Start here, by your employer's cloud
If your target employer is committed to one cloud, that platform's credential carries more weight in their hiring process than a general one.
- AWS → AWS: Introduction to AI and Machine Learning, which is also the official preparation for the AWS Certified AI Practitioner exam. See our AWS AI Practitioner review.
- Microsoft / Azure → Microsoft AI & ML Engineering Professional Certificate.
- Google Cloud → Preparing for Google Cloud ML Engineer Certification, once you already have production experience.
- No strong preference → skip the cloud credentials for now and take a vendor-neutral foundation instead. Our AWS vs Azure vs Google comparison covers the trade-offs.
What to take second
Sequencing beats stacking. Finish one credential, apply it, then add the next only if the first exposed a real gap.
- Generative AI for Everyone → Prompt Engineering Specialization
- AI For Everyone → Google AI Essentials
- Google AI Essentials → Prompt Engineering Specialization
- Machine Learning Specialization → Deep Learning Specialization or IBM AI Engineering
- IBM Applied AI → IBM AI Engineering
On cost. Most of these courses are available to audit free, and the paid certificate is generally covered by a Coursera Plus subscription; Coursera financial aid can cover it entirely. See our financial aid guide and free AI certifications roundup. Prices change, so confirm current details on the provider's page before enrolling.
Want this narrowed to one answer?
Our free picker asks two or three questions and names a single starting course.
Find my certification →Frequently asked questions
Which AI certification should I take first?
If you don't code and want to use AI at work, start with Google AI Essentials — it is short, has no prerequisites and carries a name recruiters recognise. If you want to understand how machine learning actually works and are willing to write light Python, start with the Machine Learning Specialization from Stanford and DeepLearning.AI instead. Pick one and finish it; one completed credential beats three abandoned ones.

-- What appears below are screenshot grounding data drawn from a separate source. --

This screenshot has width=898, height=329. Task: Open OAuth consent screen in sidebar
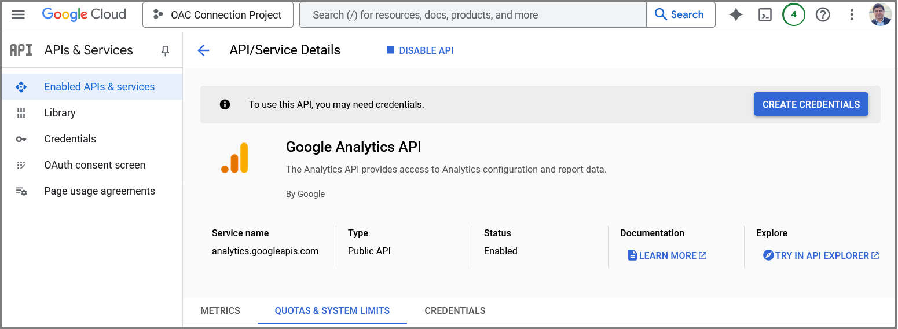coord(94,165)
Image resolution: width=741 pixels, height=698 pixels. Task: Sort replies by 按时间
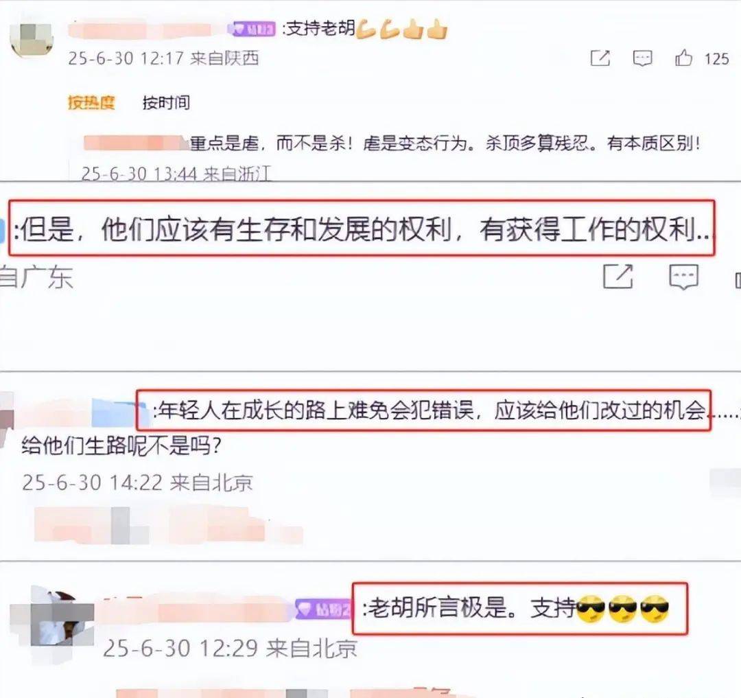[x=166, y=102]
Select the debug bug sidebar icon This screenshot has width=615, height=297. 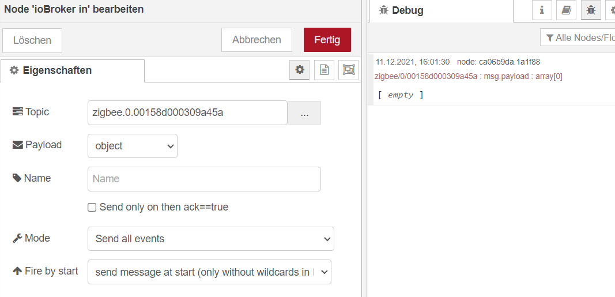tap(591, 10)
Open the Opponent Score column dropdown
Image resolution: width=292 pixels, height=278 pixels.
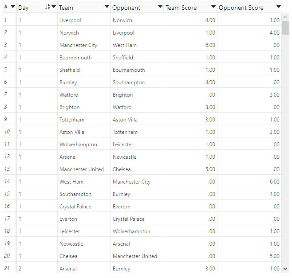click(x=278, y=7)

Do I need to know how to code to get an AI certification?
No. Google AI Essentials, AI For Everyone, Generative AI for Everyone, the Prompt Engineering Specialization, AI Product Management and the AWS introduction all require no coding at all. Coding only becomes necessary once you move toward engineering credentials such as IBM AI Engineering, the Deep Learning Specialization or the Google Cloud ML Engineer track.
What is the fastest AI certification to complete?
Generative AI for Everyone and AI For Everyone are the shortest at roughly a few hours each, followed by Google AI Essentials, which most people finish over a weekend. The AWS introduction is a little longer at around ten to twelve hours. Full professional certificates take two to four months at a part-time pace.
Which AI certification is best for changing careers?
It depends on the destination. For generative-AI and LLM application roles, the IBM Generative AI Engineering certificate is the most complete guided path. For general machine-learning roles, take the Machine Learning Specialization for foundations and then IBM AI Engineering for a hands-on portfolio. Certificates open screening conversations; the projects you build during them are what actually get you hired.
How do I choose between two AI certifications?
Match the credential to the job you want, not to the brand you recognise. Check which cloud your target employers use, whether the role expects you to write code, and how much time you can realistically commit each week. If two options still look equal, choose the one you will actually finish — completion matters more than prestige.